Ser associativista ou estar em uma associação não garante o sucesso, mas a chance de alcançá-lo é muito maior

O ambiente corporativo no Brasil é alvo constante de reclamações dos empresários brasileiros. Mas observo que muitos desses estão à procura de uma solução mágica de prosperidade, esperando que os governantes diminuam a carga tributária ou proponham uma lei que beneficie seu segmento de atuação, que o dólar desvalorize quando precisar importar alguma matéria-prima ou produto, ou que valorize quando precisar exportar, por exemplo. E isso é um problema muito sério.

Divido o mundo empresarial em dois grupos: os empresários que vivem em um constante processo de vitimização, assim, se a empresa não vai bem, a culpa do insucesso é do governo, do mercado, da crise etc.

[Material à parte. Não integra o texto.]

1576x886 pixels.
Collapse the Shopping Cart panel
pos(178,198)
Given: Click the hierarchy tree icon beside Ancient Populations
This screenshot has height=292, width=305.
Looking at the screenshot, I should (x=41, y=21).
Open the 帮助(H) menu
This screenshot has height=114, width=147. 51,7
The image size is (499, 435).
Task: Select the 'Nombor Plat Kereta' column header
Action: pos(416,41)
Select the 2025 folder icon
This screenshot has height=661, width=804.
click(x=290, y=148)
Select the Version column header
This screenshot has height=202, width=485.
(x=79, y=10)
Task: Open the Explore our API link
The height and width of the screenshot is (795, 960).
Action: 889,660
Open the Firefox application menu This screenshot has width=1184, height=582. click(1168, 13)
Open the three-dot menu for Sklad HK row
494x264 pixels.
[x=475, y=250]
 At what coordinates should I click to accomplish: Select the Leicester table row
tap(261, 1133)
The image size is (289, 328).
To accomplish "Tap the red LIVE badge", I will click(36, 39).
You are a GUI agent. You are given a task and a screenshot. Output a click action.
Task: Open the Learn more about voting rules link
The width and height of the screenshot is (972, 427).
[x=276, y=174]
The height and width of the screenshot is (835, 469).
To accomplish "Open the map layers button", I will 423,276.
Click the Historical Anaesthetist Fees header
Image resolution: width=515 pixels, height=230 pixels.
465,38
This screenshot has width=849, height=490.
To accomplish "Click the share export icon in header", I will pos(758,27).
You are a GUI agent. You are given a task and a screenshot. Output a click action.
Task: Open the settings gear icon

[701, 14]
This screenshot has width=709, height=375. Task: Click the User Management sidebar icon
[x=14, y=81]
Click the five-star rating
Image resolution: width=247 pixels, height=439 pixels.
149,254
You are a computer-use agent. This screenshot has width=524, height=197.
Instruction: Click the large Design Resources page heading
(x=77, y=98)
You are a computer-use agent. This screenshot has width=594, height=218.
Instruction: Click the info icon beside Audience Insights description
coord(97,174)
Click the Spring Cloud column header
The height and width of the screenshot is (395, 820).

Por outro lado, temos os empresários que são protagonistas de seus negócios, buscando dentro das suas competências soluções para os desafios. Vítimas enxergam tudo como problema; protagonistas enxergam desafios. E isso com certeza faz toda a diferença na vida.

Mas como encarar os desafios? Para os empresários, sobretudo das pequenas e médias empresas, a saída é buscar se associar a agrupamentos, que podem ser no modelo de franquia, licenciamento de marca ou de associativismo. Independentemente do formato, sem dúvida nenhuma a junção de várias empresas em torno de um objetivo comum aumenta a possiblidade de êxito.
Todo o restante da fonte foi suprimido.